We have little conception of the terror which such a policy might constitute to a nation. It has never been tried, of course, because even in war complete non-intercourse is not achieved. At the present time Germany is buying and selling and trading with the outside world, cables from Berlin are being sent almost as freely to New York as cables from London and German merchants are making contracts, maintaining connections of very considerable complexity. But if this machinery of non-intercourse were organized as it might be, there would be virtually no neutrals, and its effect in our world today would be positively terrifying.
It is true that the American administration did try something resembling a policy of non-intercourse in dealing with Mexico. But, the thing was a fiction. While the Department of State talked of non-intercourse the Department of the Treasury was busy clearing ships for Mexico, facilitating the dispatch of mails, &c. And, of course, Mexico's communication with Europe remained unimpaired; at the exact moment when the President of the United States was threatening Huerta with all sorts of dire penalties Huerta's Government was arranging in London for the issue of large loans and the advertisements of these Mexican loans were appearing in The London Times. So that the one thing that might have moved Huerta's Government the United States Government was unable to enforce. In order to enforce it, it needed the co-operation of other countries.
I have spoken of the economic world State—of all those complex international arrangements concerning Post Offices, shipping, banking, codes, sanctions of law, criminal research, and the rest, on which so much of our civilized life depends.
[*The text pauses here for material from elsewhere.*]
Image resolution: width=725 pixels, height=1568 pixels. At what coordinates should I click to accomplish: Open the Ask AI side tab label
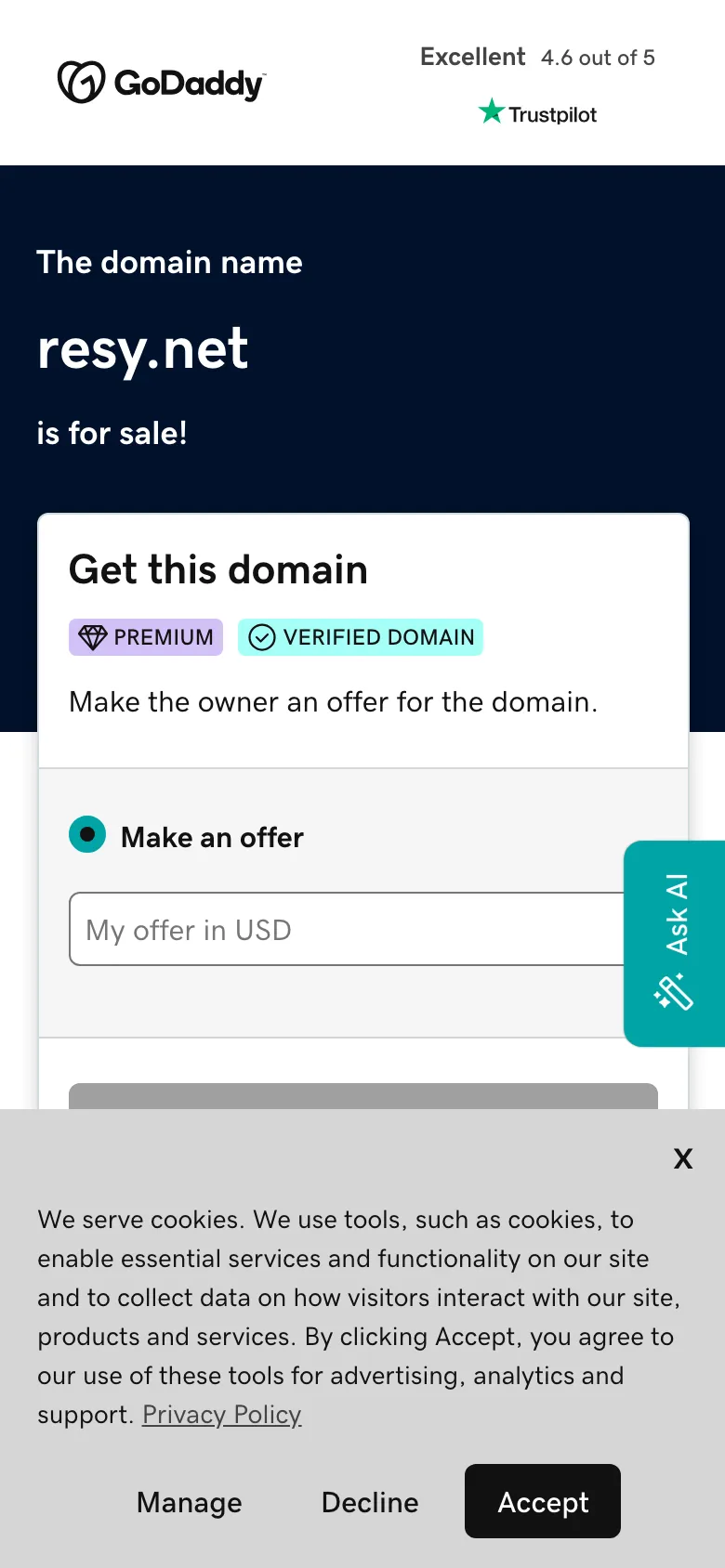677,914
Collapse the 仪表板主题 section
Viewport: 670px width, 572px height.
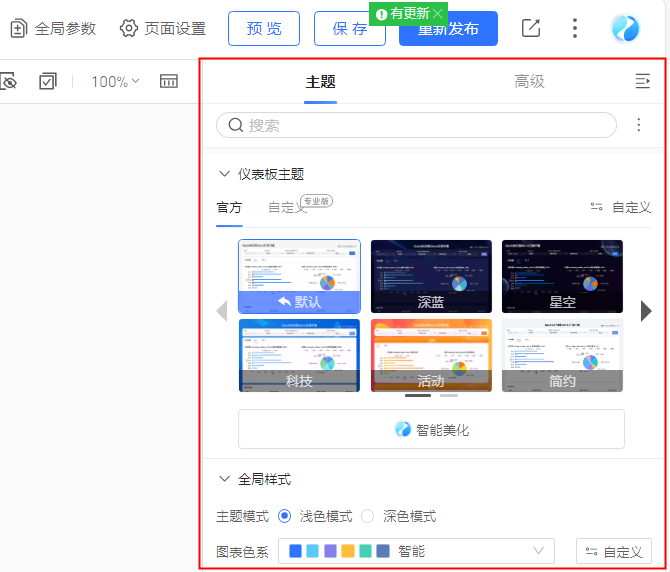(x=224, y=174)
This world State is unorganized, incoherent. It has neither a centre nor a capital, nor a meeting place. The shipowners gather in Paris, the world's bankers in Madrid or Berne, and what is in effect some vital piece of world regulation is devised in the smoking room of some Brussels hotel. The world State has not so much as an office or an address, The United States should give it one. Out of its vast resources it should endow civilization with a Central Bureau of Organization—a Clearing House of its international activities as it were, with the funds needed for its staff and upkeep.
If undertaken with largeness of spirit, it would become the capital of the world. And the Old World looks to America to do this service, because it is the one which it cannot do for itself. Its old historic jealousies and squabbles, from which America is so happily detached, prevent any one power taking up and putting through this work of organization, but America could do it, and do it so effectively that from it might well flow this organization of that common action of all the nations against any recalcitrant member of which I have spoken as a means of enforcing non-militarily a common decision.
It is this world State which it should be the business of America during the next decade or two to co-ordinate, to organize. Its organization will not come into being as the result of a week-end talk between Ambassadors. There will be difficulties, material as well as moral, jealousies to overcome, suspicions to surmount. But this war places America in a more favorable position than any one European power. The older powers would be less suspicious of her than of any one among their number. America has infinitely greater material resources, she has a greater gift for improvised organization, she is less hidebound by old traditions, more disposed to make an attempt along new lines.